Maximum Binary Tree

Problem Description

Given an integer array nums with no duplicates, construct a maximum binary tree as follows:

1. Create a root node with the maximum value in nums.
2. Recursively build the left subtree using the subarray to the left of the maximum value.
3. Recursively build the right subtree using the subarray to the right of the maximum value.

Return the constructed maximum binary tree.

Naive Approach

A straightforward approach is to recursively find the maximum element in the array, create a node for it, and then recursively call the function for the left and right subarrays. This approach involves repeatedly scanning subarrays to find the maximum element.

Code (Python)

class TreeNode:
    def __init__(self, val=0, left=None, right=None):
        self.val = val
        self.left = left
        self.right = right

def constructMaximumBinaryTree(nums):
    if not nums:
        return None

    max_val = max(nums)
    max_index = nums.index(max_val)

    root = TreeNode(max_val)
    root.left = constructMaximumBinaryTree(nums[:max_index])
    root.right = constructMaximumBinaryTree(nums[max_index+1:])

    return root

Time Complexity

The time complexity is O(n^2) in the worst case, where n is the number of elements in nums. This is because, in each recursive call, we find the maximum element in O(n) time and make two recursive calls on subarrays.

Space Complexity

The space complexity is O(n) due to the recursion stack. In the worst case (e.g., sorted array), the recursion depth can be n.

Optimal Approach

A more efficient approach involves using a stack to keep track of potentially larger elements. This method reduces the time complexity by avoiding repeated scans for the maximum element.
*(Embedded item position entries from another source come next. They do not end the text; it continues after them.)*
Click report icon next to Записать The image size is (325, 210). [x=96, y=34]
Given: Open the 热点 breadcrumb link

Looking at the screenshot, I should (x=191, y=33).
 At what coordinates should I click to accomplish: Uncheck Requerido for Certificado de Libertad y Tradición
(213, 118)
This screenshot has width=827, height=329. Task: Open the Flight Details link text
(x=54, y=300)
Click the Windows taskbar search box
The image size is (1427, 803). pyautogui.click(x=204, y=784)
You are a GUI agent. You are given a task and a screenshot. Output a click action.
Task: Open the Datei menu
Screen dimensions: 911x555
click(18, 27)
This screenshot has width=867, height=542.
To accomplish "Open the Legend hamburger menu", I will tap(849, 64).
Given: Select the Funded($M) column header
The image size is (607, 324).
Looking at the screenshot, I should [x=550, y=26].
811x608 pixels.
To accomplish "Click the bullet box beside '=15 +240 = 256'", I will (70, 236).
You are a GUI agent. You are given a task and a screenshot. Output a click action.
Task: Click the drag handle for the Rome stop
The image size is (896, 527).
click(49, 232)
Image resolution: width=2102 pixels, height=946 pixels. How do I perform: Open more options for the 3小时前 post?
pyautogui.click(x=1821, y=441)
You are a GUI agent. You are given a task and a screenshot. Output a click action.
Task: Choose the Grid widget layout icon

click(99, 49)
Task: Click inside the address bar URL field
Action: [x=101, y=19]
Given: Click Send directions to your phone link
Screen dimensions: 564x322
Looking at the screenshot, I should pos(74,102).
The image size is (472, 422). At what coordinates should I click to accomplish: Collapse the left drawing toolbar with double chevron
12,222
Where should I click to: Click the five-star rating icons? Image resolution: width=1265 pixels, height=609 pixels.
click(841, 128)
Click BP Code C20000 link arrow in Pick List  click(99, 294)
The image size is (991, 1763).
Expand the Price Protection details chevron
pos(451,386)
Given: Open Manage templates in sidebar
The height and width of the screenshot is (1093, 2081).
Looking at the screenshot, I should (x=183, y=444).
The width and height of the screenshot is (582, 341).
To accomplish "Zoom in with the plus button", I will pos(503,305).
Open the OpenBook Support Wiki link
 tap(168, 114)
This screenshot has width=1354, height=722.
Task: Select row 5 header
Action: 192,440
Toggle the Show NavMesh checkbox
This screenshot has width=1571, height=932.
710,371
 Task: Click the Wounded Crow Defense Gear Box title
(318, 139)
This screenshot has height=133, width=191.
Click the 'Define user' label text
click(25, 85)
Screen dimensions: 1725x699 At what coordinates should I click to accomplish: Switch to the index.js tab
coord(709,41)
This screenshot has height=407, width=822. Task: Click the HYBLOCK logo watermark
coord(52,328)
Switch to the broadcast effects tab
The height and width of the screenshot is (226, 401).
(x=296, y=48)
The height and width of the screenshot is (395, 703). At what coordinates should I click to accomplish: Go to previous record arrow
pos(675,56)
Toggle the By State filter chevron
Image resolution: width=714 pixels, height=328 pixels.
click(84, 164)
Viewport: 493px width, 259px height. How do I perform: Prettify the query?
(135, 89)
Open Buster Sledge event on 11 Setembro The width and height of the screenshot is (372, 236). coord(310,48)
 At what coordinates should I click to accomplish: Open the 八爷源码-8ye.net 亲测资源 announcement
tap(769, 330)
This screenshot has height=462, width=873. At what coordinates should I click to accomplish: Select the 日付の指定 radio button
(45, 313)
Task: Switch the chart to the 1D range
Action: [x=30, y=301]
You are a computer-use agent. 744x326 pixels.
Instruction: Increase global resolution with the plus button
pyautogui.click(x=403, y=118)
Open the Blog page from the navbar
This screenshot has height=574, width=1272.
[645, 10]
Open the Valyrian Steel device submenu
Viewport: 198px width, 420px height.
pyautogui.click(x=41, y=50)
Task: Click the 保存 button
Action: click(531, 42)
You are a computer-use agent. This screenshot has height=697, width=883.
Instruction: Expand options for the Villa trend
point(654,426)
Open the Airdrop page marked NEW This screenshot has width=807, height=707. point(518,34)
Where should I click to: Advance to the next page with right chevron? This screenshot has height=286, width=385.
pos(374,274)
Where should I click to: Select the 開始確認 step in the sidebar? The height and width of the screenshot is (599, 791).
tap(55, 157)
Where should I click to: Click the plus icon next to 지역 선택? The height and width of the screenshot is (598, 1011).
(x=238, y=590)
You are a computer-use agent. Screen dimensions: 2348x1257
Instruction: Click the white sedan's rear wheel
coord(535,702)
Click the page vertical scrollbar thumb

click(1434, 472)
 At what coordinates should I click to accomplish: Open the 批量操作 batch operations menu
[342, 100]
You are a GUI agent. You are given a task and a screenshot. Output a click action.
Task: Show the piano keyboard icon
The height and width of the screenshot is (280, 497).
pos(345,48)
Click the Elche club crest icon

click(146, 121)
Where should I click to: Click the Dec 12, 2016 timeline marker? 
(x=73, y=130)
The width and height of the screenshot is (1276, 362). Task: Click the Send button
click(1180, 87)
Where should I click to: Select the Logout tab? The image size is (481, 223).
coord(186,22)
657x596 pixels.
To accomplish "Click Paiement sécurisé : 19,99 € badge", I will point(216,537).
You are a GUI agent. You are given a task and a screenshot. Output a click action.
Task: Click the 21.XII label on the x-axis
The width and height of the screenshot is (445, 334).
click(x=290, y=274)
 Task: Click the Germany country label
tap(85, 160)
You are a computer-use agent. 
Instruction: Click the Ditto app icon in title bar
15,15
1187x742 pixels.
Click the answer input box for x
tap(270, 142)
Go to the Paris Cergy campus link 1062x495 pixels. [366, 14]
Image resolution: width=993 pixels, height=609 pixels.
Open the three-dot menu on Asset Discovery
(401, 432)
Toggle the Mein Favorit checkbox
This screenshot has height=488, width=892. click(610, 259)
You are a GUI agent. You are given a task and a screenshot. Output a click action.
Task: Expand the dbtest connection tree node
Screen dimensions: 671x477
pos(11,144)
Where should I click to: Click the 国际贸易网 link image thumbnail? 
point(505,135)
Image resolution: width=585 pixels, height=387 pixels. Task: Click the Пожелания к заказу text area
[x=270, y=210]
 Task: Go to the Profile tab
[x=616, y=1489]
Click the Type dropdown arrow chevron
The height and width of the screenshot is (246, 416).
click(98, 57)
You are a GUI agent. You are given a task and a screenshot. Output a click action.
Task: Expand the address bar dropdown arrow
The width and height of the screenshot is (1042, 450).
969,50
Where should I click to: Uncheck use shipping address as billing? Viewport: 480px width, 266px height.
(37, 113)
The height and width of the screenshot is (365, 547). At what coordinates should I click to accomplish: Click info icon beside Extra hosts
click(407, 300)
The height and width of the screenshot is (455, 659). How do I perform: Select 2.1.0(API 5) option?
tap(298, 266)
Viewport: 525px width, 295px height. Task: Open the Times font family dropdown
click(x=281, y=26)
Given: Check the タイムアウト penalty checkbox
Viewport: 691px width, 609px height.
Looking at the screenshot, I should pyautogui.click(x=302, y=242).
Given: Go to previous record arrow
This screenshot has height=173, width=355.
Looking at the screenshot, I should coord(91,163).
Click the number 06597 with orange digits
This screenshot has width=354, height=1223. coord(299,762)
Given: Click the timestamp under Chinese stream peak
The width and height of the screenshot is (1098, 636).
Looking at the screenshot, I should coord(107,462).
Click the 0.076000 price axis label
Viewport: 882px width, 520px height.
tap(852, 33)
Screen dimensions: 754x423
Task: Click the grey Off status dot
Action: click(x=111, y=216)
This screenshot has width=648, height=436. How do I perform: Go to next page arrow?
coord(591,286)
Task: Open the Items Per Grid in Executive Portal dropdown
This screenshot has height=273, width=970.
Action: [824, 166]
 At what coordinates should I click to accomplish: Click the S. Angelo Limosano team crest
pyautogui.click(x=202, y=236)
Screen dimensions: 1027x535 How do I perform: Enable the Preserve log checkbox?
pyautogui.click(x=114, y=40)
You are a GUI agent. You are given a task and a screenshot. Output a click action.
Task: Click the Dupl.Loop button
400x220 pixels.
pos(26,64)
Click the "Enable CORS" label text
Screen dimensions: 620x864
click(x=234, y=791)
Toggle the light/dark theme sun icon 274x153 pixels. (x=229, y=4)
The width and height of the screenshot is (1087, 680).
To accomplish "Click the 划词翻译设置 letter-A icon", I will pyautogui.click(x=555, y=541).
The algorithm processes the array from left to right, maintaining a stack of nodes that could be part of the left subtree of the current node.

Algorithm

1. Initialize an empty stack.
2. Iterate through the nums array.
3. For each element, create a new node.
4. While the stack is not empty and the top element of the stack has a value less than the current element, pop elements from the stack and make them the left child of the current node.
5. If the stack is not empty, make the current node the right child of the top element of the stack.
6. Push the current node onto the stack.
7. After processing all elements, the last element remaining in the stack is the root of the tree.

Code (Python)

class TreeNode:
    def __init__(self, val=0, left=None, right=None):
        self.val = val
        self.left = left
        self.right = right

def constructMaximumBinaryTreeOptimal(nums):
    stack = []
    for num in nums:
        node = TreeNode(num)
        while stack and stack[-1].val < num:
            node.left = stack.pop()
        if stack:
            stack[-1].right = node
        stack.append(node)
    return stack[0] if stack else None

Time Complexity

The time complexity is O(n), where n is the number of elements in nums. Each element is pushed onto the stack once and popped at most once.

Space Complexity

The space complexity is O(n) because, in the worst-case scenario (e.g., a sorted array), all elements could be stored in the stack.

Edge Cases

• Empty input array: Return None.
• Single-element array: Return a tree with a single node.
• Array with duplicate elements (although the problem states there are no duplicates): The algorithm would still work, but the definition of a maximum binary tree would be ambiguous with duplicate values.

Summary

The optimal approach using a stack provides a more efficient way to construct the maximum binary tree with a time complexity of O(n) compared to the naive approach's O(n^2) time complexity. Both approaches have a space complexity of O(n).